Inoltre, i dazi creano preoccupazioni sulla crescita globale, aumentano l’incertezza geopolitica e rischiano di limitare i flussi commerciali, frenando ulteriormente alcuni settori merceologici come l’industria automobilistica già in difficoltà o il comparto alimentare, nel quale Usa, Canada e Messico sono fortemente integrati.
Colpiti i principali partner commerciali degli Usa
Più nel dettaglio, le nuove tariffe danneggerebbero gravemente il settore automobilistico messicano e le fabbriche negli stati centrali e settentrionali che esportano elettronica, materie plastiche e altri prodotti manifatturieri ai consumatori statunitensi.
Il commercio tra i due paesi è cresciuto negli ultimi anni, tanto da trasformare il Messico nel più grande partner commerciale degli Stati Uniti, seguito proprio da Canada e Cina. Il governo messicano stima che ora ci siano 800 miliardi di dollari all’anno di scambi commerciali totali tra le nazioni.
“Il presidente eletto ha fatto ciò per cui è famoso, ovvero cercare di stimolare il dibattito.

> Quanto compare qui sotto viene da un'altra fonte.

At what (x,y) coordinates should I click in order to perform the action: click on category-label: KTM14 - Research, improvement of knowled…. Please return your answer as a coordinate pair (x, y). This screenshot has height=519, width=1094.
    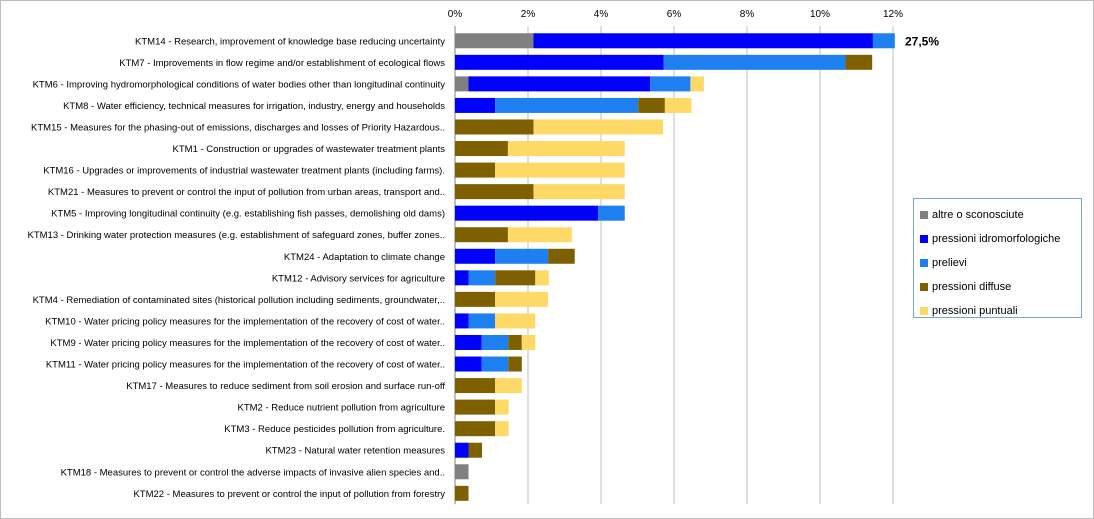
    Looking at the image, I should click on (290, 42).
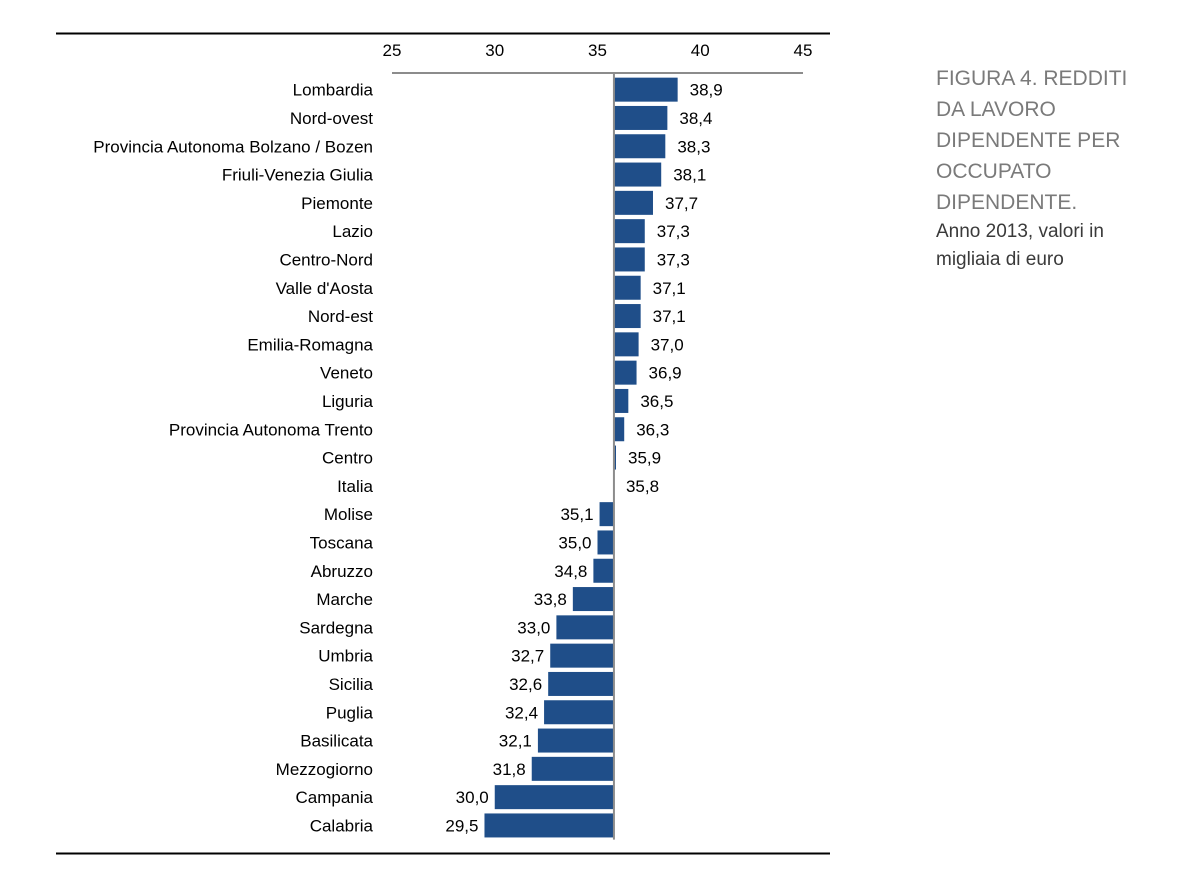 The image size is (1194, 871). Describe the element at coordinates (576, 514) in the screenshot. I see `data-label: 35,1` at that location.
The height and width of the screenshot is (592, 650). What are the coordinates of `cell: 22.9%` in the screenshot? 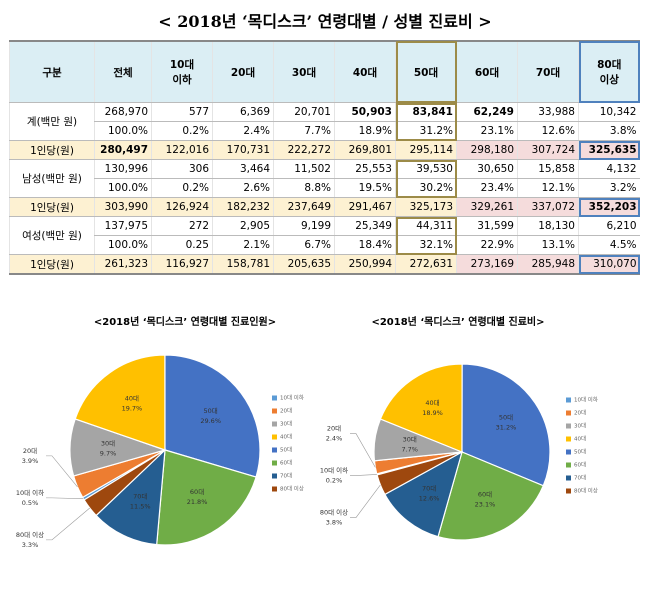 It's located at (487, 245).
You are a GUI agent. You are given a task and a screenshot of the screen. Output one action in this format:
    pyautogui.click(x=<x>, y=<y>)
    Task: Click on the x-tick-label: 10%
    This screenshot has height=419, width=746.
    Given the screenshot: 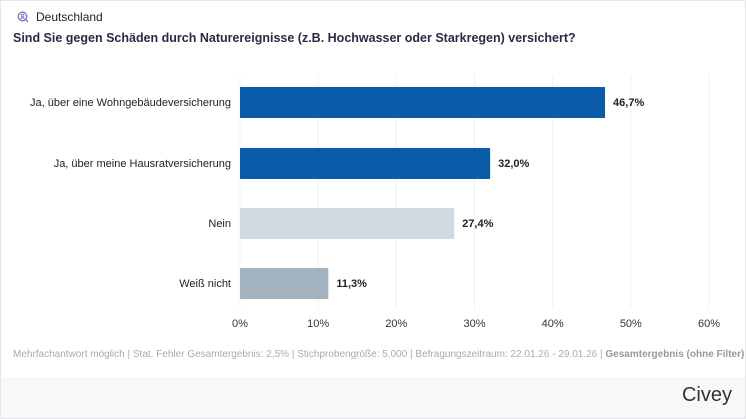 What is the action you would take?
    pyautogui.click(x=318, y=324)
    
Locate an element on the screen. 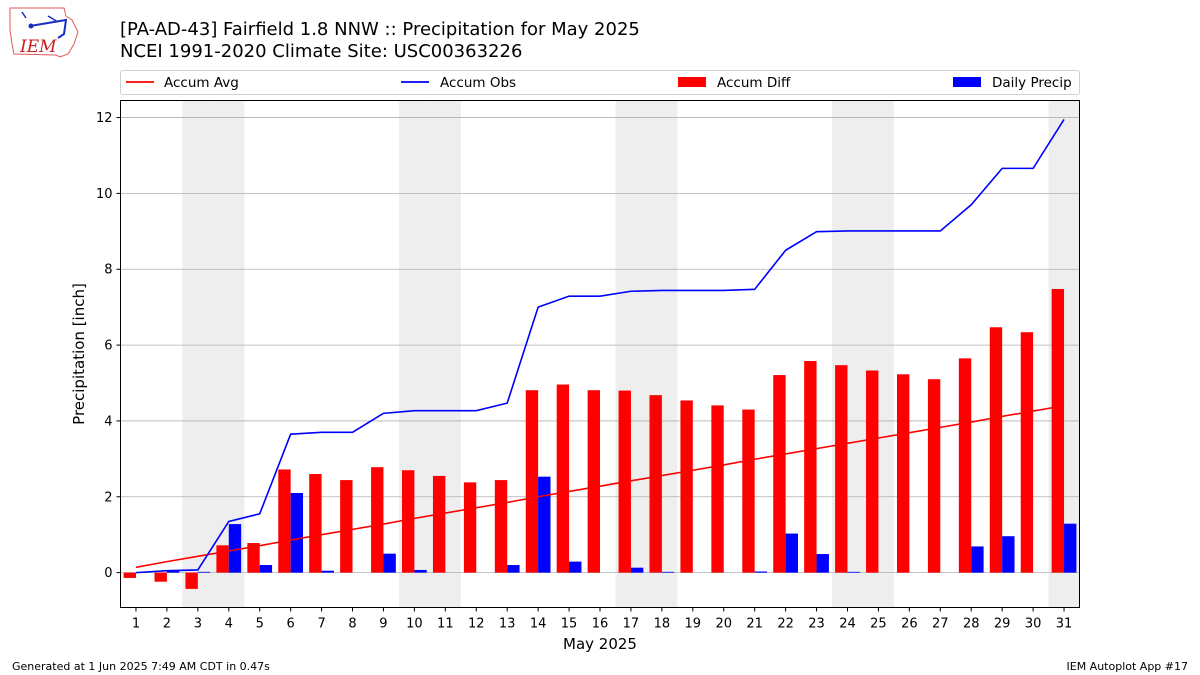 The image size is (1200, 675). legend-label-accum-obs: Accum Obs is located at coordinates (478, 83).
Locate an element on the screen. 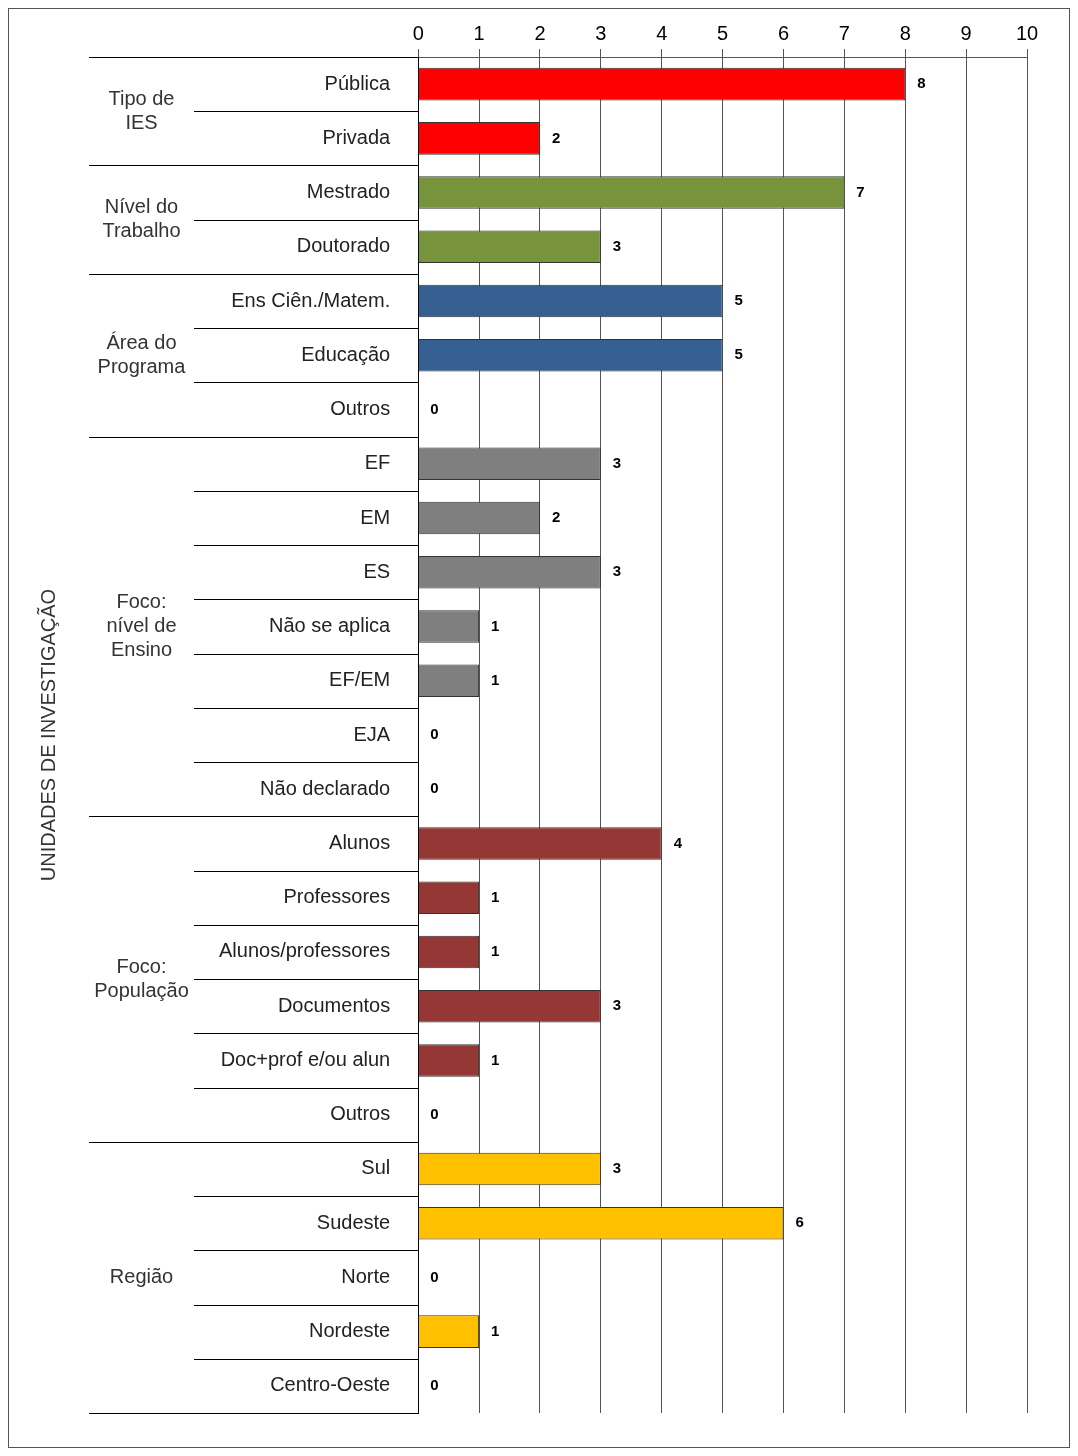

L’unica sorpresa è quanto presto lo abbia fatto”, ha affermato Flavio Volpe, presidente dell’Automotive Parts Manufacturers’ Association, un gruppo industriale canadese. “Quello che abbiamo imparato nel primo mandato è che usa una forte retorica, una retorica pubblica. I negoziati sono sempre difficili, ma ragionevoli, bisogna essere pazienti”.